I felt my excitement building as we arrived at Jenbach train station in the Zillertal region of Austria – a long held and much cherished dream was about to come true.
Childhood memories of steam trains, trundling through the open countryside have always held a romantic notion for me. Now there before me glistening in the mid-afternoon sunshine was the Zillertalbahn Steam Railway. A swish of steam surging through the pistons and a gush of smoke billowing from the ancient chimney funnel held my undivided attention.
I studied the two engine drivers, fascinated by their duties. Their faces were blackened by the smoke and streaked by the sweat from their brow as the fires they stoked blasted out heat as their reward. How I wished I could be up there on the footplates with them, but it was enough for me to hop aboard and enjoy a journey on the steam railway.

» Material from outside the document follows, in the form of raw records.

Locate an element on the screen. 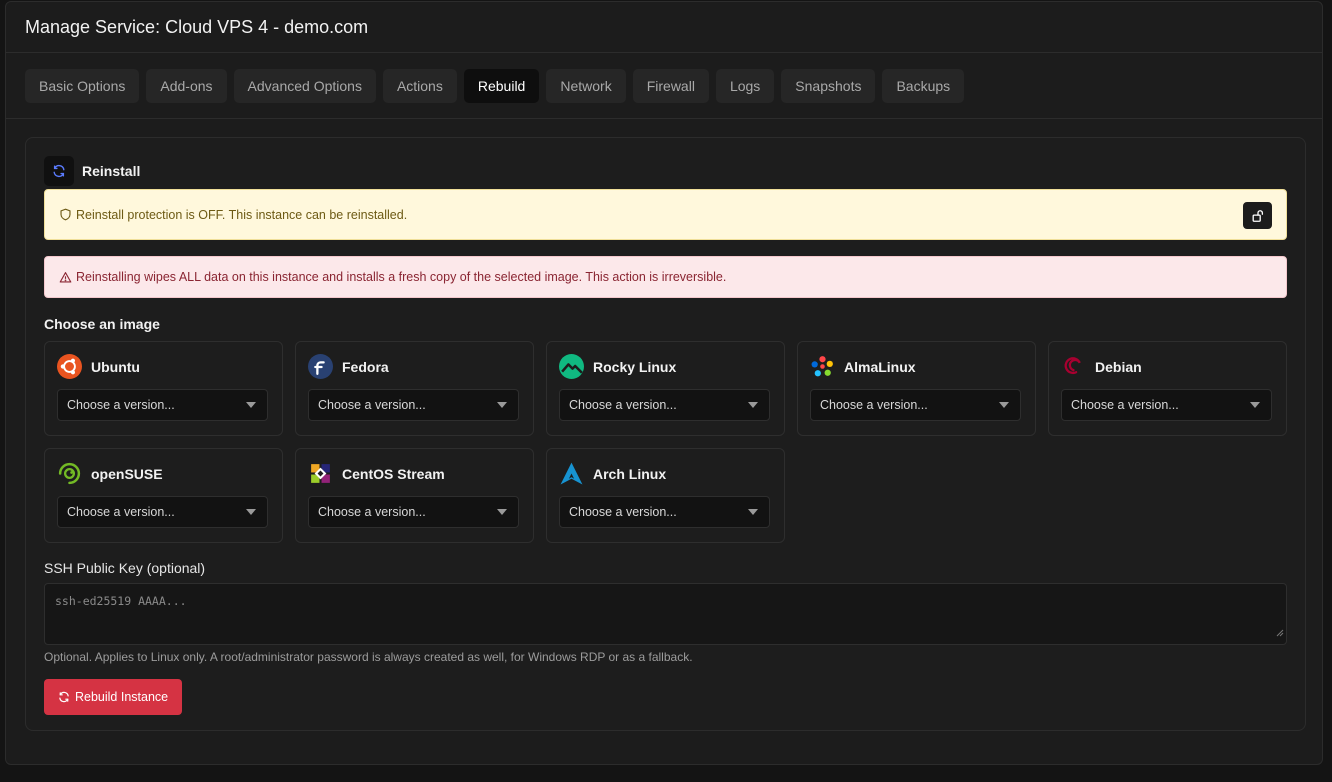 The image size is (1332, 782). reinstall-title: Reinstall is located at coordinates (112, 171).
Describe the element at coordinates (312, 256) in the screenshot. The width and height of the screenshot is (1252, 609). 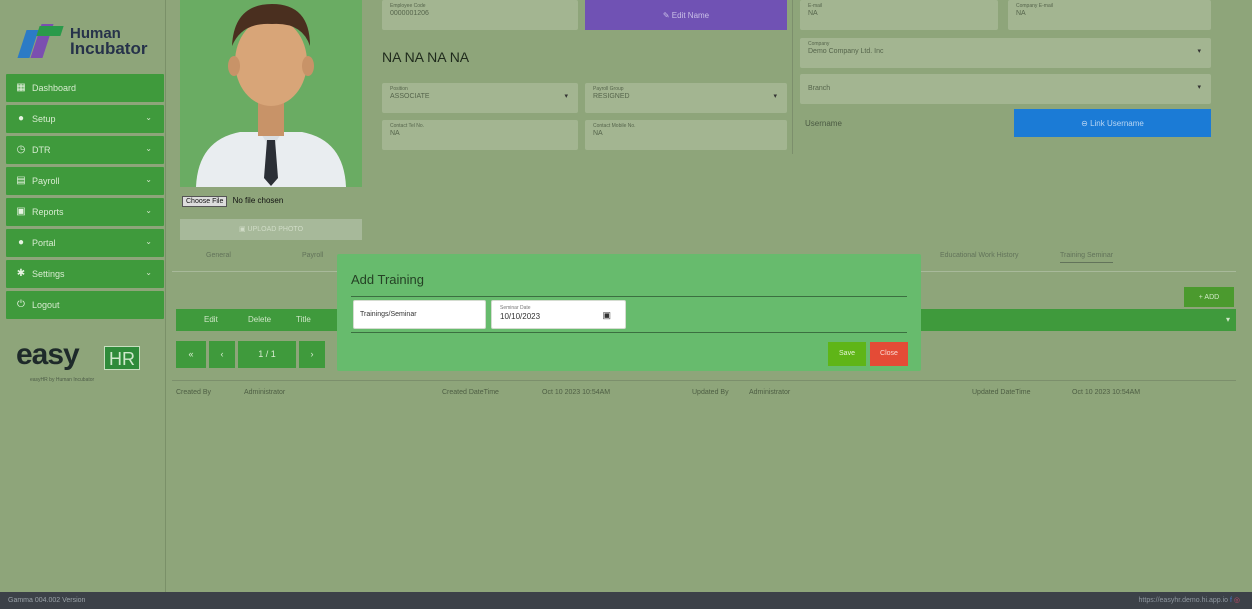
I see `tab-payroll: Payroll` at that location.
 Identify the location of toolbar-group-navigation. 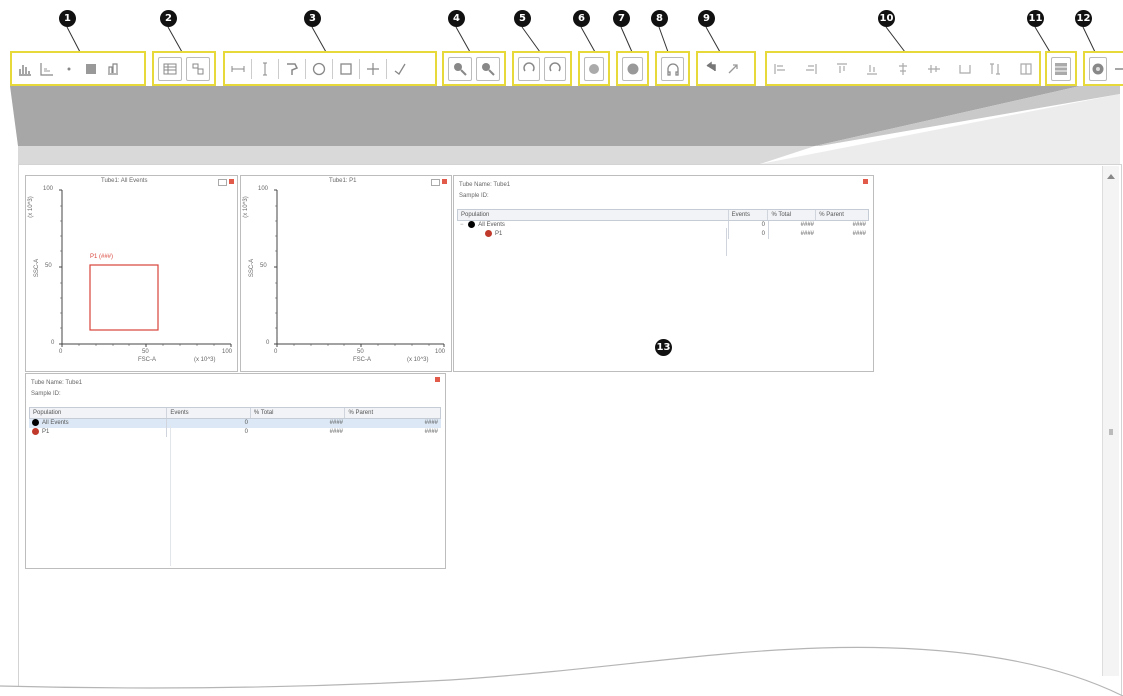
(726, 68).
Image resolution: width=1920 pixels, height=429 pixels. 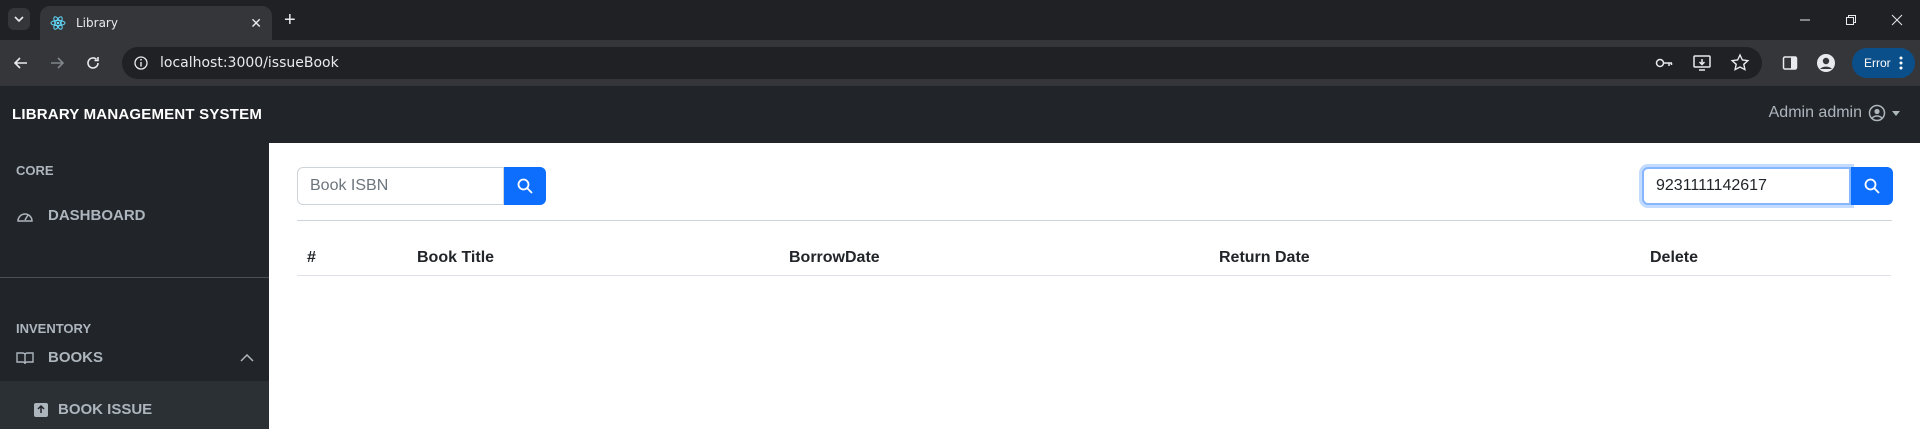 I want to click on account-circle-icon, so click(x=1826, y=63).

Setting forth from Jenbach there was a clunk, a toot, and a chug-chug-chug-hiss as we slowly and noisily made our way along the valley floor to Mayrhofen.
On first boarding the train we’d toyed with where we should sit. The train’s compartments were each appealing for different reasons – a sense of style, nostalgia, or for a certain quirkiness. However two stood out, the crystal wagon – a bar encrusted with Swarovski crystals and the open-topped carriage.
Climbing first into the crystal wagon we marvelled at the windows, ceilings, bar counter, doors and crystal ornaments. Some 62,000 Swarovski crystals had been used to give the carriage a certain ‘wow’ factor, with some even shaped like the mountains that surrounded us. It could have been tacky, but it was a fitting environment in which to start the journey with a prosecco and a Zillertal beer.
That the world famous Austrian crystal maker had provided such a carriage was a surprise at first, but that it was the most sophisticated on the train was not.
As we moved to the open-topped carriage the train cut a steady path through the Zillertal valley and we stopped at an array of quaint train stations including Strass, Fugen, Uderns and Zell am Ziller each with the same alpine construction but nonetheless special. I never tired of seeing wooden houses with window boxes overflowing with delicate alpine flowers, towns where colourful church spires punctured the sky with needle-sharp accuracy, and station masters stepping out of their office at each stop to welcome our arrival.
In between the towns too, the views were enthralling. On either side of the track majestic mountains caused us to swivel constantly to take in their beauty while cows in meadows munched their way through the landscape and farmers tilled the vast fields. We were also accompanied on the journey by gurgling glacial rivers, their clear water rushing alongside us we chugged through the countryside, giving life to this fertile green valley.
In certain areas roads ran very close to the tracks and we could see how the train was central to each community. Sitting in the open-topped carriage we saw locals and tourists alike enjoying the great outdoors – cycling, jogging and walking or just sitting and taking in the views. And they gave us a cheery wave as we merrily steamed on our way.
Sitting on the wooden seats in the open-topped carriage, we were a little surprised to find the smoke from the engine billowing back towards us and depositing little specks of soot on us, but we reminded ourselves – this was a steam train, getting just a little dirty was all part of the experience. And then we’d watch as the alpine architecture too was swathed in the smoke from the ancient engine only to reappear seconds later in all their glory.
As the train pulled into Mayrhofen, I felt exhilarated – a childhood dream of steam fulfilled with unforgettable scenery along the way. The journey had taken two hours on the steam railway while a 21st century diesel train would get you there in under an hour. But why rush? You need time to take in the might of the Zillertal’s landscape.
The Zillertalbahn Stream Railway runs twice a day from April to October and costs €12 per person (June 2011).